Workers in Alaska and Washington who are injured while at sea can file a claim under the Jones Act. To succeed in your claim, you must prove that your injury was caused by negligence or unseaworthiness, which means that the vessel you were working on was unsafe.
Part of the potential compensation you can recover is for lost wages, or lost earnings as they are referred to under the Jones Act. Lost earnings mean more than just the wages you lose out on while you are injured; it can also include lost future earnings and earning capacity.
You might have been working as part of a contract at the time of your injury. Your lost earnings compensation could include the value of earnings that you would have been paid under your contract.
If you do not have a contract, don’t worry, you are still potentially entitled to an estimated number of wages you lost out on.
Lost future earnings and earning capacity
In addition to lost earnings, you can try pursuing compensation for lost future earnings and earning capacity. Lost future earnings refer to the amount of money you would have received if you had not been injured, while earning capacity involves what type of work you were doing vs. what you can now do and in the future.

Problem A:
Using the Jones Act passage, explain in one to three sentences what an injured sea worker must prove for a claim to succeed, and what unseaworthiness means.
Problem B:
Reproduce the Jones Act passage word for word, everything from "Part of the" down to "lost out on.".
Problem C:
Summarize the Jones Act passage in two sentences.
The data below bears no relation to the Jones Act passage.

Available data:
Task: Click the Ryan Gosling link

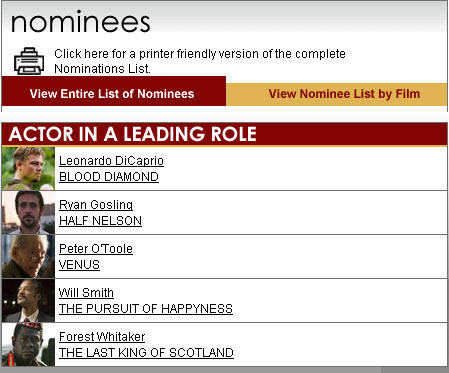Action: coord(96,205)
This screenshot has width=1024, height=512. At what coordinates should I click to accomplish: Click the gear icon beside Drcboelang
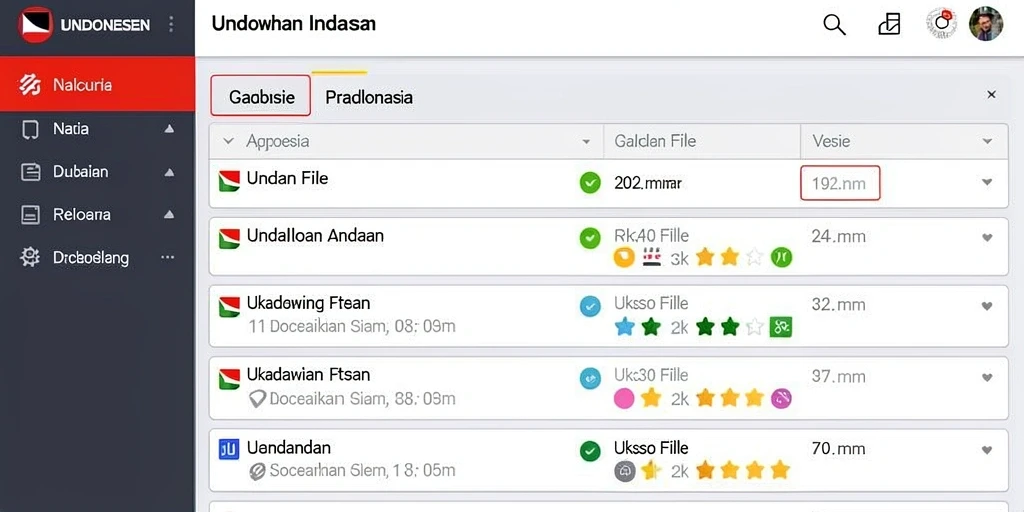click(30, 257)
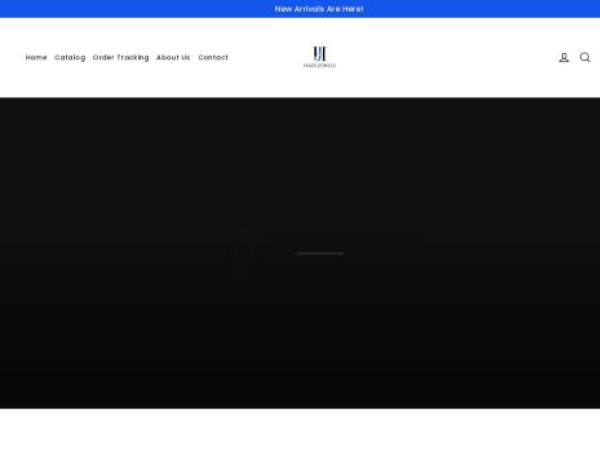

Expected output A:
The worker must prove that the injury was caused by negligence or unseaworthiness. Unseaworthiness means that the vessel the worker was on was unsafe.

Expected output B:
Part of the potential compensation you can recover is for lost wages, or lost earnings as they are referred to under the Jones Act. Lost earnings mean more than just the wages you lose out on while you are injured; it can also include lost future earnings and earning capacity.
You might have been working as part of a contract at the time of your injury. Your lost earnings compensation could include the value of earnings that you would have been paid under your contract.
If you do not have a contract, don’t worry, you are still potentially entitled to an estimated number of wages you lost out on.

Expected output C:
Workers in Alaska and Washington who are injured at sea can file a Jones Act claim if they prove their injury was caused by negligence or unseaworthiness. Their compensation can include lost earnings, such as contract pay or estimated lost wages, along with lost future earnings and earning capacity.